Physical Geology 101
Where is the Earth's magnetic field generated?
Magnetic Field Generation
Rotation of the planet causes the liquid iron to acts as a large electric dynamo - this generates a magnetic field.
Outer Core is liquid and convects due to heating from the Inner Core.
Convecting liquid iron also adds to this dynamo effect.
Earth acts like a giant bar magnet, with magnetic force lines extending outward from the core.
Materials containing iron, or magnetized items will align themselves with the force lines if allowed to move freely.
Rocks containing iron-rich minerals, such as magnetite, can also become magnetized.
During the formation process, minerals containing iron will become magnetized in the orientation of the Earth's magnetic force lines.

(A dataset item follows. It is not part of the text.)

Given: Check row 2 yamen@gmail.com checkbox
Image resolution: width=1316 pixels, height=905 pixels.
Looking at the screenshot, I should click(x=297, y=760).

This magnetization is a direct record of the magnetic field's orientation and the latitude of the rock sample.
Earth's magnetic field reverses itself on average every 200,000 years.
Currently the Earth's magnetic field is in a "Normal" orientation - the force lines run from south to north
In a "Reverse" magnetic field, compass needles would point to the South Pole - the force lines would run from north to south.
Reversed magnetic fields are preserved in rock the same as normal magnetic fields.
Reversal of magnetic field may be due to the disruption of flow within the Outer Core.
What causes this disruption is not understood.
Seafloors and Magnetism
How does paleomagnetism and magnetic reversals support seafloor spreading and continental drift?
One addition piece of data supports Seafloor Spreading:
Ocean floor close to the mid-ocean ridges is young in age - recently formed.
The oldest ocean floor lies furthest from the mid-ocean ridges.